March 24, 1998
KALAMAZOO -- A total of 107 juniors and seniors and three doctoral students will become the first student members in course of Western Michigan University's new chapter of Phi Beta Kappa during initiation ceremonies Wednesday, April 1.
The public ceremonies will begin at 5:30 p.m. in the Kirsch Auditorium of the Fetzer Center and will be followed by a private reception and banquet.
Speaking during the banquet will be: WMU President Diether H. Haenicke; Dr. John W. Petro, chairperson of the Department of Mathematics and Statistics and president of the chapter; and Dr. Elise B. Jorgens, dean of the College of Arts and Sciences. Dr. Joseph G. Reish, dean of the Lee Honors College and secretary of the chapter, will serve as the emcee.

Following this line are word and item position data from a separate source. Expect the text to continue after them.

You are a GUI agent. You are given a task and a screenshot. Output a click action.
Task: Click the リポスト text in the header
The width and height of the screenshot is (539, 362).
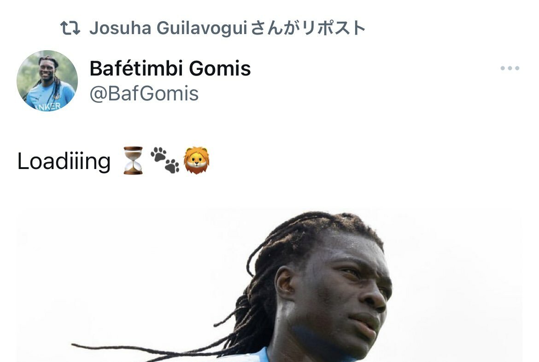click(x=334, y=28)
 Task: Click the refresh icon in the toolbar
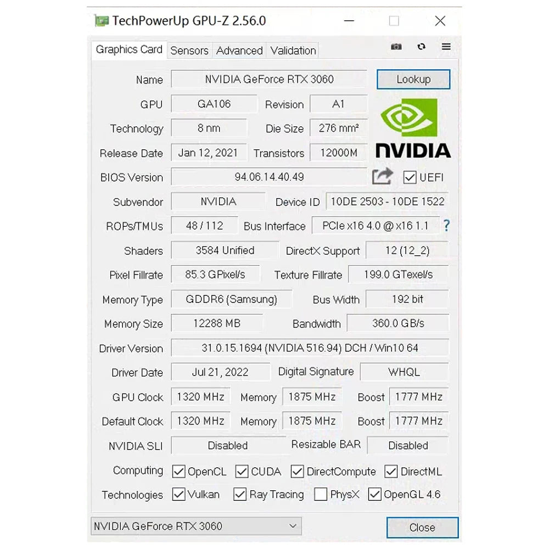coord(421,47)
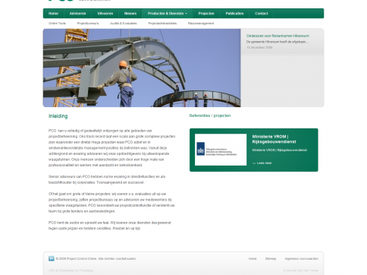The image size is (367, 275).
Task: Open the footer Sitemap link
Action: [x=271, y=258]
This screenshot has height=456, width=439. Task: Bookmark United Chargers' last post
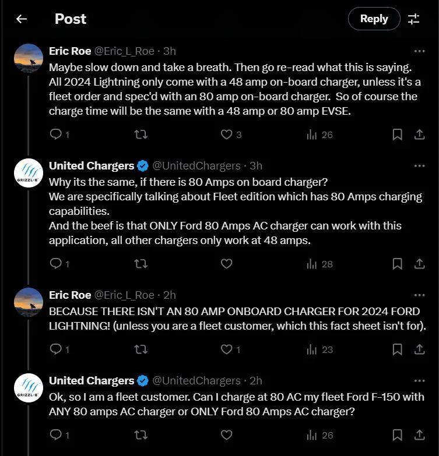(397, 435)
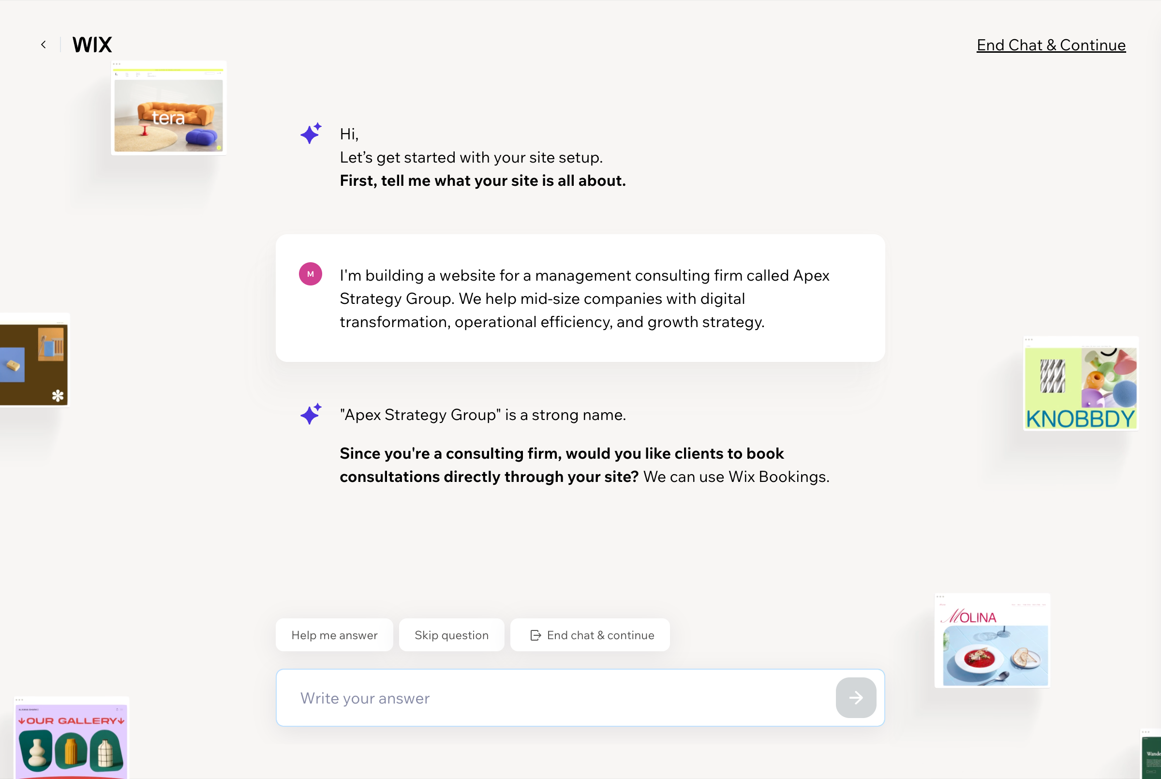Image resolution: width=1161 pixels, height=779 pixels.
Task: Select the KNOBBDY site thumbnail
Action: (x=1081, y=384)
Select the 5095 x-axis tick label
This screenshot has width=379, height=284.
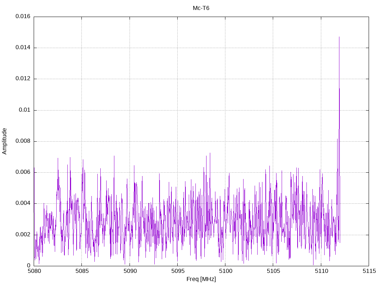coord(177,271)
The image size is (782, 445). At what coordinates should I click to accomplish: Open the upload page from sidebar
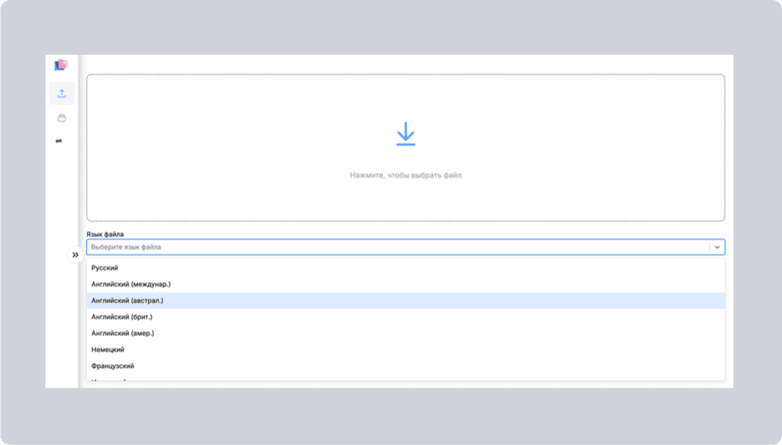62,94
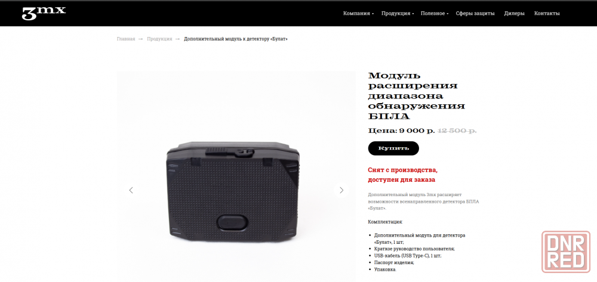Open the Сферы защиты page

[x=475, y=13]
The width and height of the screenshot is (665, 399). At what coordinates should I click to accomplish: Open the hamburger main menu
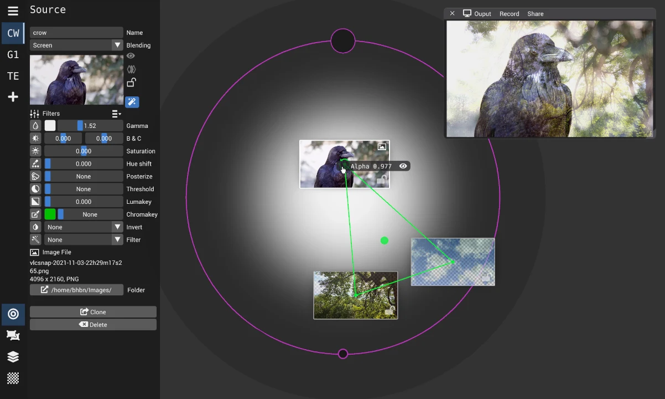coord(13,11)

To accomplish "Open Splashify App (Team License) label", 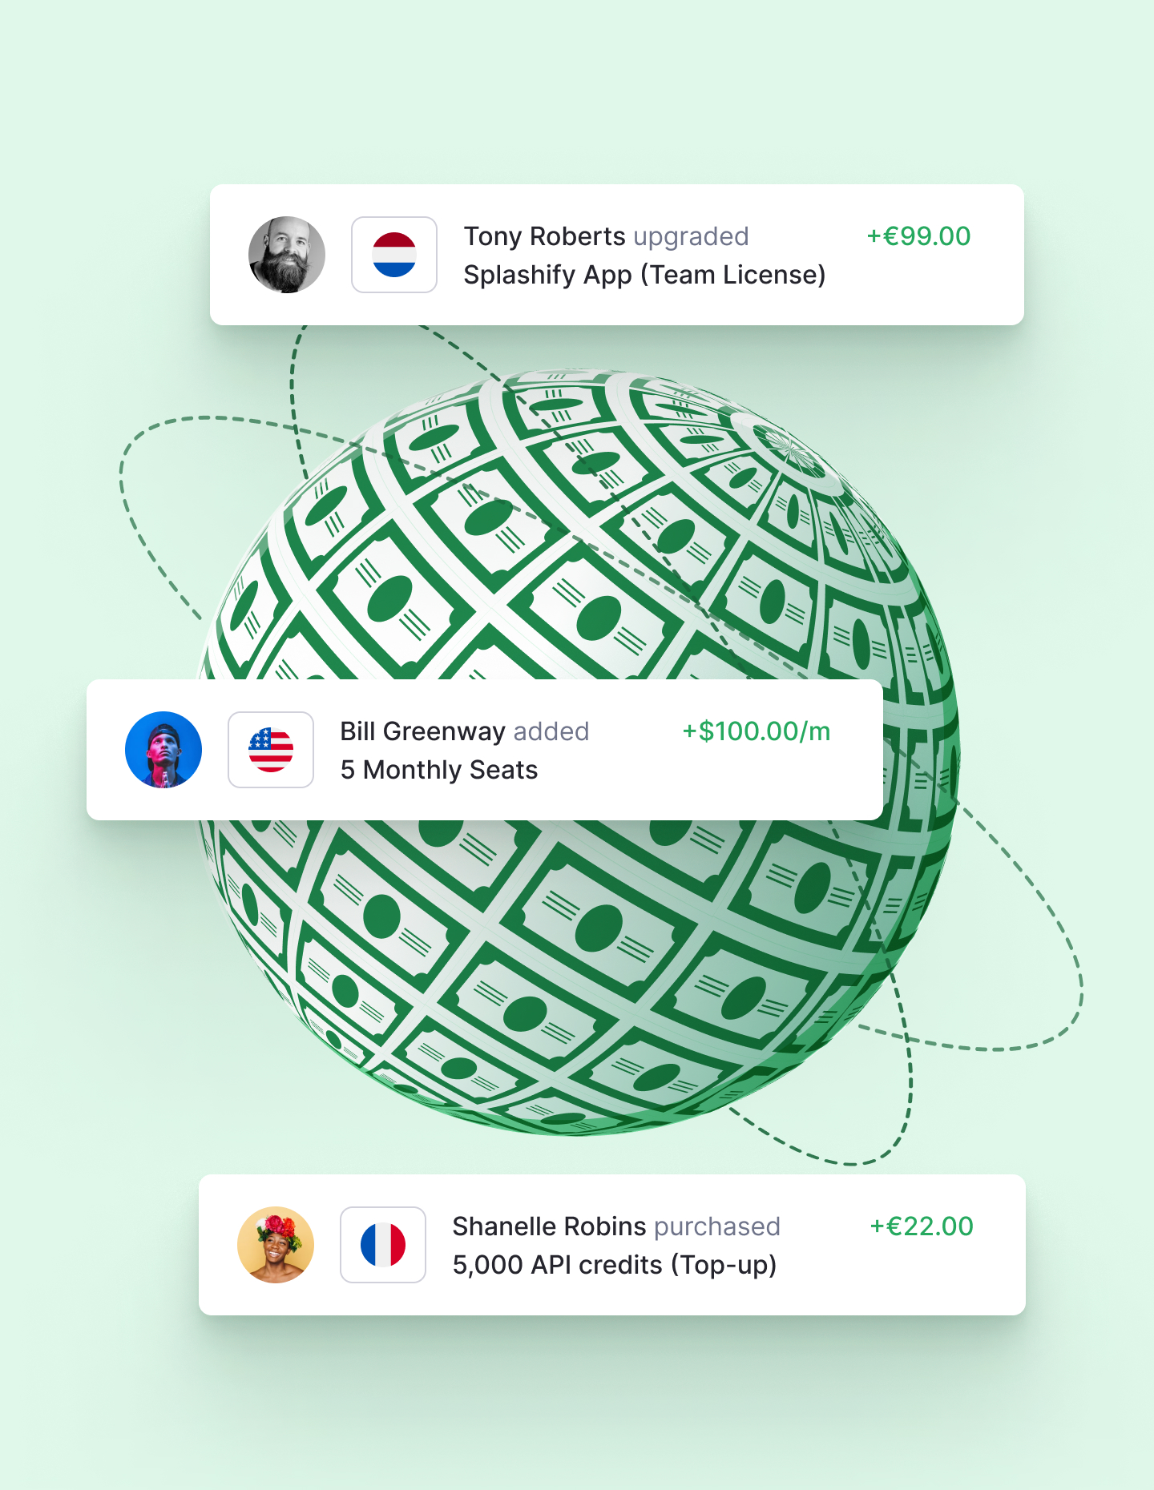I will [644, 275].
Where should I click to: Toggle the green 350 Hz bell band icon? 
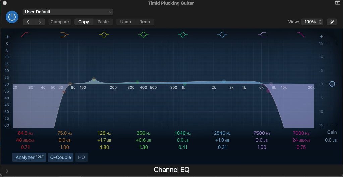pyautogui.click(x=144, y=35)
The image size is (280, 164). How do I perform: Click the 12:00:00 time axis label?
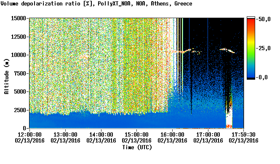pyautogui.click(x=29, y=134)
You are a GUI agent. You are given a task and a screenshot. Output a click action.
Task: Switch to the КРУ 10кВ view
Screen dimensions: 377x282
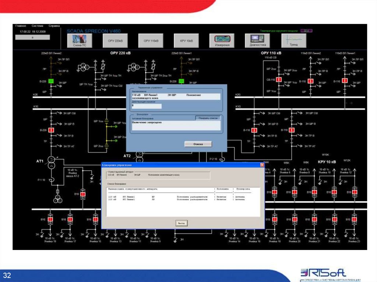tap(187, 40)
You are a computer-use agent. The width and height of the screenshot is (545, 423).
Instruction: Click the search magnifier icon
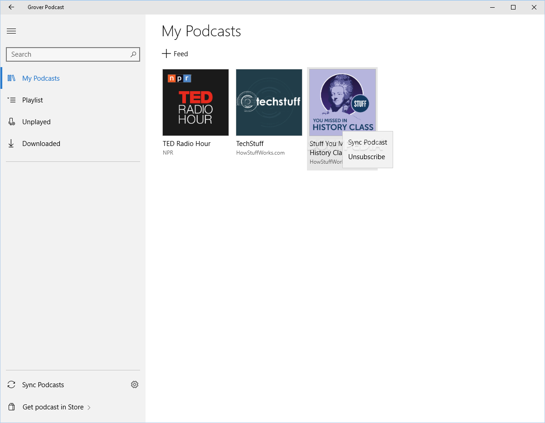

Each student will be called forward by name during the ceremonies and asked to sign the new chapter's ledger. In addition, Dr. Linda Lesniak will be initiated into the chapter as an alumna member in recognition of her distinguished scholarship. Lesniak earned her bachelor's degree in 1970, her master's degree in 1971 and her doctoral degree in 1974, all in mathematics from WMU. She currently is a professor of mathematics at Drew University in New Jersey.
Phi Beta Kappa, the oldest and most widely recognized academic honor society in the country, seeks to foster and recognize excellence in undergraduate liberal arts and sciences. WMU, which was selected to shelter a Phi Beta Kappa charter this past fall, is one of only 91 public universities in the nation and one of only four public universities in Michigan to be so honored. The installation ceremony for WMU's Theta of Michigan chapter took place Feb. 23.
Students were selected for the chapter on the basis of general academic qualifications established by the national Phi Beta Kappa organization. WMU's chapter had the opportunity to further define the criteria.
The chapter's selection committee only considered juniors, seniors and doctoral students with high grade point averages who were enrolled in the College of Arts and Sciences. Weight was given to the breadth of the candidates' program of study as well as to their knowledge of mathematics and a foreign language. Not more than 2 percent of the junior class, 10 percent of the senior class and 5 percent of doctoral students enrolled in the College of Arts and Sciences may be elected to membership in Phi Beta Kappa.
Students could not apply to the organization. The selection committee made its decisions based on transcript information available through the registrar's office and nominations from faculty members, department chairpersons and deans.